You don’t have to be Lance Armstrong to know that weight training for cyclists is crucial, especially if you’re going to be participating in competitive events. The average resistance of one pedal revolution is between 10 and 40 pounds. During a race, you’re talking about thousands of revolutions, so weight training is key to being a consistently strong rider. But, there is a fine line that cyclists ride when it comes to weight training that shouldn’t be overlooked. Namely, it’s the fact that it shouldn’t be overdone, for a few reasons. Obviously, you want a strong lower body for pedaling strength, but you don’t want to be overly bulked up, as added body weight creates drag on the bike, ultimately slowing you down. The key is be strong, yet lean and tone at the same time. Work on upper body toning and strength as well (in the off-season), but like your lower half, don’t over-bulk up.

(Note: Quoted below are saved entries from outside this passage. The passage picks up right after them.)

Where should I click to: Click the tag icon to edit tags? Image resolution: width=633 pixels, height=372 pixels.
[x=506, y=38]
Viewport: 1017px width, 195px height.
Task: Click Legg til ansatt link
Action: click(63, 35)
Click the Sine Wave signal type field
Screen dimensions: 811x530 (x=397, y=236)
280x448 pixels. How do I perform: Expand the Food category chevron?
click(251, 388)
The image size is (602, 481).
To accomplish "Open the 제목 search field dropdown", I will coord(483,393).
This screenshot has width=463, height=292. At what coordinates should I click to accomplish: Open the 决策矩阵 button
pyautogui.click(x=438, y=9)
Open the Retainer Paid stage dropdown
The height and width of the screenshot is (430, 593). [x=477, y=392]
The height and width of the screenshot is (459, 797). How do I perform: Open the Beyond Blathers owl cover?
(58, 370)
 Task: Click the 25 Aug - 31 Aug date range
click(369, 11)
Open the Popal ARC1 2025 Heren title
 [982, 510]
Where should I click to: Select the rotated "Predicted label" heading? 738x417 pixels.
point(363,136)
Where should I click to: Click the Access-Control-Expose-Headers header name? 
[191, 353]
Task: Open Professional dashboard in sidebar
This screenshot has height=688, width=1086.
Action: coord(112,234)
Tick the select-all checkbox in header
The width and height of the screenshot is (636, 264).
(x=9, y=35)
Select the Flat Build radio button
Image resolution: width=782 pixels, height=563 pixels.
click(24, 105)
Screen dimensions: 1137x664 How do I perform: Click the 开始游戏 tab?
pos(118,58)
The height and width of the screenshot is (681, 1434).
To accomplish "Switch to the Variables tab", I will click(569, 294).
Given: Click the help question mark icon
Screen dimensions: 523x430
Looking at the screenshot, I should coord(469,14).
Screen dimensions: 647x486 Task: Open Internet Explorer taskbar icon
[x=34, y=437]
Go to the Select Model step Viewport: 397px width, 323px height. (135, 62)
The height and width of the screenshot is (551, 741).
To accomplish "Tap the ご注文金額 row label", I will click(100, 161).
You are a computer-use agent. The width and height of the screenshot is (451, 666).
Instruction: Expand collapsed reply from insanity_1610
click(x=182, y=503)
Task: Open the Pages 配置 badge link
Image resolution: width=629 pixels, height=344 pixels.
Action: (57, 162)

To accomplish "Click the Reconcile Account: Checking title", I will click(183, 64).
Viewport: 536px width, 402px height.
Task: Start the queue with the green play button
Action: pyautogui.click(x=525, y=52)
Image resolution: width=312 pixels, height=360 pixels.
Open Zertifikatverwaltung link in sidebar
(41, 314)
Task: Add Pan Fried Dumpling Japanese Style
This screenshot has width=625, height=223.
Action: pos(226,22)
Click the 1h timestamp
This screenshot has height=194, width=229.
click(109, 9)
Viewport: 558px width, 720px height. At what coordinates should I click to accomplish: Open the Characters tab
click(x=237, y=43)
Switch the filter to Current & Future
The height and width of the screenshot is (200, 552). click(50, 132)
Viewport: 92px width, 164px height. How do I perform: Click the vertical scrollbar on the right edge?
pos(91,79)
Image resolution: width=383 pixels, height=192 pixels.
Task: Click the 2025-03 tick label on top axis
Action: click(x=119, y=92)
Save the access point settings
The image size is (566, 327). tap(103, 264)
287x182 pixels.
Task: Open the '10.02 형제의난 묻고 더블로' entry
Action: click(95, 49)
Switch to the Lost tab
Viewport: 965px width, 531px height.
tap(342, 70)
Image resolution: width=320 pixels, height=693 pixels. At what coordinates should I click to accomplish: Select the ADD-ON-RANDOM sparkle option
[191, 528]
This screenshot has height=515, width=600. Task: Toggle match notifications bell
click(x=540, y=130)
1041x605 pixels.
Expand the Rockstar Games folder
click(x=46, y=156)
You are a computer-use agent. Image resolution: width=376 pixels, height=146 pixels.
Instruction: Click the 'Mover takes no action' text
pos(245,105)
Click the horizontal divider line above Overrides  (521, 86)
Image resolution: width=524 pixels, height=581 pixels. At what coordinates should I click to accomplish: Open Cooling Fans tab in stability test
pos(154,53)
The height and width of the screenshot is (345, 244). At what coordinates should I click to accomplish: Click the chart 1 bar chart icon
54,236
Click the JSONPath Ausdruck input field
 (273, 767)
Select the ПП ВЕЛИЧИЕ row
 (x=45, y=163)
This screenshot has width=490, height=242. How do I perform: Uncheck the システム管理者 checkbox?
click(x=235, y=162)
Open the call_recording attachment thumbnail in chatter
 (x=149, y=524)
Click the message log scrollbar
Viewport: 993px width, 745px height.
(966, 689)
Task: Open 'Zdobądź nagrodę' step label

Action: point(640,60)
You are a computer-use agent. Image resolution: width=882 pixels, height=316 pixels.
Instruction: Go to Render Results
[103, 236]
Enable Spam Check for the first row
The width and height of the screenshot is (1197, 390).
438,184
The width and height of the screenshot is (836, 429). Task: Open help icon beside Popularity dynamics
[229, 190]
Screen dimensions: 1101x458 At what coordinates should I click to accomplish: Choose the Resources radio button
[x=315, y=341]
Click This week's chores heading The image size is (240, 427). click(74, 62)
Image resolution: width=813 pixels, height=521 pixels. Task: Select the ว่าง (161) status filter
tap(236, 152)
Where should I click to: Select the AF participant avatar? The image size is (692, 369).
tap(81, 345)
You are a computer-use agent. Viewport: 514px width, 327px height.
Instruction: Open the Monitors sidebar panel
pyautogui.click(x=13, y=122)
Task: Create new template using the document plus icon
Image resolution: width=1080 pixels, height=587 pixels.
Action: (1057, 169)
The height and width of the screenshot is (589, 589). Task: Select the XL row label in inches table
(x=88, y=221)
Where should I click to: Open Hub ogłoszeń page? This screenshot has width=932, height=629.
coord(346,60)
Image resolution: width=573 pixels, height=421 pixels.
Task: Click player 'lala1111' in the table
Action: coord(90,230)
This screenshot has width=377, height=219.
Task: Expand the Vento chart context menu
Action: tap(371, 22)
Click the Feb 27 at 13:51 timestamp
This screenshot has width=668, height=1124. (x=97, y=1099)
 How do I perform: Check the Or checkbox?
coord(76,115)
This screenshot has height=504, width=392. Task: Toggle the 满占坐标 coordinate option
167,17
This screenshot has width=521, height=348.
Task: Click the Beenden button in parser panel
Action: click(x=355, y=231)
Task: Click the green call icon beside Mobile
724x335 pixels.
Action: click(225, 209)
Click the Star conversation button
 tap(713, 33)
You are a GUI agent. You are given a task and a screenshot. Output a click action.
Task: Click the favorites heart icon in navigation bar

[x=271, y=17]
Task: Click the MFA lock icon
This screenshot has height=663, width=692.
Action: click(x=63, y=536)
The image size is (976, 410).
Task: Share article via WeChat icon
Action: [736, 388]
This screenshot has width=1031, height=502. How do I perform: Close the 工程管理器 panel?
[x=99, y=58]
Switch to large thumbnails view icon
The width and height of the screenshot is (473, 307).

The ideal exercise regimen for weight training for cyclists ideally includes simple exercises which can be done at home or on the bike itself (push ups, crunches, bike training), and a more traditional regimen, which includes exercise equipment and free weights. This latter program could/should include: upright rowing, pull ups, squats, bent over rowing, and step ups on a platform with a weight on the shoulder. Lower weights with more reps is recommended by most weight trainers (but not too many–more than 50 reps is pushing it). To decrease the possibility of injury, it is also recommended that you do higher weights with fewer reps in the winter, then shift in the spring to 50% maximum weight, with, for example, 3 sets at 25 reps, or 2 sets of 50 reps at 25% max. weight. Doing the traditional regimen in combination with the simple exercises 3 times a week is ideal.
Another point to mention is the use of proper cycling shoes (or mountain bike cycling shoes, if you’re doing off-road cycling) when training on your bike. This increases the benefit you receive when pedaling, if they are the lock-in type cycling shoes, where the lifting aspect during RPM training is essential. It’s also a matter of having the proper outfitting for the sport, as well as weight training for cyclists, of course, where reduction of injury caused by catching a shoelace in the cogs is eliminated. Have fun, and happy cycling!